▶ **Document section**
************

Last year, Hotel Chocolat discontinued their limited edition speciality dark chocolate range, replacing it with their “Rare & Vintage” selection.

Prior to this, their blue-banded 100% bars, infused with an almost marmitesque quality (and not in any way commensurate with current trends for truly marmite-flavoured chocolate, for which I suspend judgement), had been a favourite of mine alongside the Amma Chocolate dark range – Amma 100%Nibirus, and the unusually named Qah’Wa coffee/chocolate bar being my top choices.

Dark chocolate is, of course, an excellent option for those looking for a healthy alternative to mainstream chocolate. Very low in (or entirely devoid of) sugar, such bars contain a remarkably high amount of desirable macronutrients: protein, fibre, and a little more controvercially, fat. Fat is very important, particularly to those undergoing intensive weight training (and even moreso for female athletes), but the big caveat here is that not all fats are created equal and the saturated fat found in chocolate is no substitute for an avocado, as you are likely to be well aware.

The new “Rare & Vintage” range is fashioned in Hotel Chocolat’s new concertina mould, designed potentially for aesthetics but possibly more likely for economy (the peaks mean that the bar appears thicker inside the packaging than it is in reality). For some reason, this – for me, at least – makes it far less satisfying to either bite into or snap a piece off from. The “limited edition” single origin blends are gone, and now the 100% choices consist of:

100% Ecuador: The most bland option.

100% Ghana: Stronger aftertaste than Ecuador.

************

▶ **Assigned task 1**
According to the review of Hotel Chocolat's dark chocolate, what replaced the discontinued limited edition speciality dark chocolate range?
▶ **Assigned task 2**
Drawing on the review of Hotel Chocolat's dark chocolate, explain why the writer suspects that the new concertina mould was chosen for economy rather than for looks.
▶ **Assigned task 3**
Extend the review of Hotel Chocolat's dark chocolate, beginning after its final line.

************

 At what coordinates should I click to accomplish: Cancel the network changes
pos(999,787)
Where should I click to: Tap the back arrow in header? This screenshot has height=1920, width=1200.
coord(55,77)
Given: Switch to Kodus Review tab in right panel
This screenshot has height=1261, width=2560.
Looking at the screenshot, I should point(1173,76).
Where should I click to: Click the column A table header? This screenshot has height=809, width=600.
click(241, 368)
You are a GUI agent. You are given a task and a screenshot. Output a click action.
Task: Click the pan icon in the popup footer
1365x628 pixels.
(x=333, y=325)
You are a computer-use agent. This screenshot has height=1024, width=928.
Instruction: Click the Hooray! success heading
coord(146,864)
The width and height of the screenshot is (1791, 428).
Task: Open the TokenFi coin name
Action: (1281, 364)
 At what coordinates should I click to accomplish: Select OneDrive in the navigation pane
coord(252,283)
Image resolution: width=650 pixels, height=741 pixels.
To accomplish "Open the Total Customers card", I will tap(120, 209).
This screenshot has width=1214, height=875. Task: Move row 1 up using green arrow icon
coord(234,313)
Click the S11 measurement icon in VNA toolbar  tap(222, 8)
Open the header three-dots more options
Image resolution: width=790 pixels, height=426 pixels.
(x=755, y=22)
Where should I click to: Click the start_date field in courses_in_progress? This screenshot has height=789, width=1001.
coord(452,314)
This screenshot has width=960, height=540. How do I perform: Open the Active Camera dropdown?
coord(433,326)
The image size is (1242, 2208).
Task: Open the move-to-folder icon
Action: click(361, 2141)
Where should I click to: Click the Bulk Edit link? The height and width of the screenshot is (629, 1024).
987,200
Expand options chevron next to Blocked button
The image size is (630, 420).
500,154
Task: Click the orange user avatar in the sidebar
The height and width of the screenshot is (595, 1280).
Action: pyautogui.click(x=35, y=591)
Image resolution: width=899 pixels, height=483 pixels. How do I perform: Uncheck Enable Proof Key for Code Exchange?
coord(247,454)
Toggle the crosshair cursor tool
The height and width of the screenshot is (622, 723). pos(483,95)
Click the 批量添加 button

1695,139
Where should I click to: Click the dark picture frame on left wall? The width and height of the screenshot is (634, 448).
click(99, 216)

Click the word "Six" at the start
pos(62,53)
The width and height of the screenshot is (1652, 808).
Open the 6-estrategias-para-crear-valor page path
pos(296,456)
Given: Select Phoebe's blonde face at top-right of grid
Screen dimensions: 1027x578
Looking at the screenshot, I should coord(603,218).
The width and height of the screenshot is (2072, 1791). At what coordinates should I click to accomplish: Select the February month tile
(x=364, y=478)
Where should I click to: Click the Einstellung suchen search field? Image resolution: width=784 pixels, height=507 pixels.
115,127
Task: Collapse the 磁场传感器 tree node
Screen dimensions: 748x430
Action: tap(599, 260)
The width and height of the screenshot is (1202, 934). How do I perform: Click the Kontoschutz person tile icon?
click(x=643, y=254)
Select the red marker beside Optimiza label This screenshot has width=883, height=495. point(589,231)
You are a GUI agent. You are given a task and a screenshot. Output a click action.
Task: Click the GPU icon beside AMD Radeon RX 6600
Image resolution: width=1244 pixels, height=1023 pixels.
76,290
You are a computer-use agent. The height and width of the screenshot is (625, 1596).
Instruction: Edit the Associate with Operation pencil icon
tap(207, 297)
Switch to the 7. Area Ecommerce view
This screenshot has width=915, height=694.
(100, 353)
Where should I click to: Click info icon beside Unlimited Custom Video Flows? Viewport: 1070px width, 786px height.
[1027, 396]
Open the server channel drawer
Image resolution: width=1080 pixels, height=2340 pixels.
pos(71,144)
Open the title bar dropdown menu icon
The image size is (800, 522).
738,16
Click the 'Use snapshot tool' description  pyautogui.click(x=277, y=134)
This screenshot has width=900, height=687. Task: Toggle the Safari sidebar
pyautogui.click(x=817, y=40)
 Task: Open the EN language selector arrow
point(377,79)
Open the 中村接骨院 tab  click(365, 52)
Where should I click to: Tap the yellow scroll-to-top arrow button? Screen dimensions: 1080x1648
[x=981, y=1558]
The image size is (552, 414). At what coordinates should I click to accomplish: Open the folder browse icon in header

************

▶ **Response 1**
The "Rare & Vintage" selection replaced it.

▶ **Response 2**
The peaks of the concertina mould make the bar appear thicker inside its packaging than it actually is. The writer therefore suspects that the shape serves economy more than aesthetics.

▶ **Response 3**
100% Saint Lucia: Least offensive and least disappointing.

If these don’t seem like glowing reviews, they’re not. I lament the abolition of the previous range daily, and don’t feel that their replacement justifies their hefty pricetag. I also loved the luxuriousness of the papercard wrapping, now replaced by everyday (and less environmentally friendly) plastic. Without knowing the profile of the majority of their buyers, it’s difficult to judge if this move has been a wise one. Presumably, the majority are not like me, eking out a bar a day to satisfy their cocoa cravings whilst not ruining their training plan by either overindulging on sugar or simply ruining their apetite for high quality proteins. Yet, I cannot help but feel that the buyer of the 90-100% bars has to be less on the “impulse buy” and more on the “discerning” end of the chocolate spectrum. There has to be a motive behind buying high percentage chocolate bars. Few people will try a 100% bar for the first time in their life and be an instant convert. For most of us, it’s an acquired taste, and certainly one I took almost two years to work up to.